Wednesday, July 15, 2015

The coming chillout

The last 200 years have been had some of the most stable known periods of weather. And the reason it took so long for farming to be introduced by the hunter gatherers who inhabited the world is that the weather prior to that was too unstable allow for an agriculture-only lifestyle.
So I don't take the potential for global cooling to necessarily mean that it will mix with global warming to allow us all to live a Mediterranean lifestyle.  Likely it just means an oscillating hell.  Sort of like where our recent weather has been going.
VanWinkle's, Huff Post Science, 1 July 2015 (Hat tip: NC)
Modern technology has made us able to predict solar cycles with much greater accuracy, and Zharkova’s model predicts that solar activity will drop by more than half between 2030 and 2040. 
"In cycle 26, the two waves exactly mirror each other -- peaking at the same time but in opposite hemispheres of the Sun. Their interaction will be disruptive, or they will nearly cancel each other. We predict that this will lead to the properties of a ‘Maunder minimum’,” said Zharkova. 
The Maunder Minimum is the title given to periods of time when sunspots are rare. It last occurred between 1645 and 1715, when roughly 50 sunspots were recorded, as opposed to the standard 40,000. That time was marked by brutal, river-freezing temperatures in Europe and North America.
I should note that the little ice age they note was also accompanied by an increase in volcanic activity.

4 comments:

James M Dakin said...

Even if you not a fan of a wheat only survival stash, it is a bare minimum that will do the job, if only barely. $250 per person per five years of emergency food ( not counting the container cost ). Huge weather fluctuations are a great reason to store insanely inexpensive Industrial Age food ( along with the threat of Yellowstone or an asteroid, among others ).

russell1200 said...

James: The biggest issue with wheat (which I have no problem with) is lack of knowledge in how to store, the amount of space required, and blandness.
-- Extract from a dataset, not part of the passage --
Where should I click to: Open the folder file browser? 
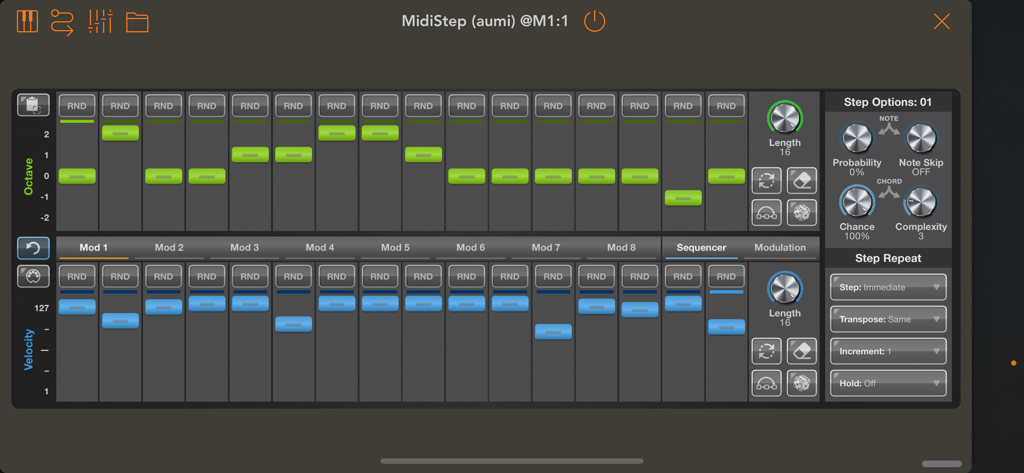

Wheat because of its protean content is the superior to the other major staples: rice and corn.

James M Dakin said...

I needed to amend my first comment- it's $500, not $250. Sorry, it was this mornings first cup of coffee. Storage can be large cola syrup barrels, flat mylar bags if not stacked ( ie, on top of a cupboard that has a bit of clearance to the ceiling, under a bed frame, etc. ). It doesn't have to be just five gallon buckets. Bland is kind of hard to get around. My biggest relief for that in my daily eating is butter, but that isn't exactly a solution after the collapse unless you have goats and make ghee. Of course, come the third failed crop, bland wheat from storage beats starving, which is really all the wheat plan is for, by itself.

russell1200 said...

James: I should give you a hard time about the high inflation rate of wheat pricing, but lack of coffee is a valid excuse in my book. People in famines get so hungry that they will eat dirt - I imagine under the correct circumstances the bland wheat will be just fine.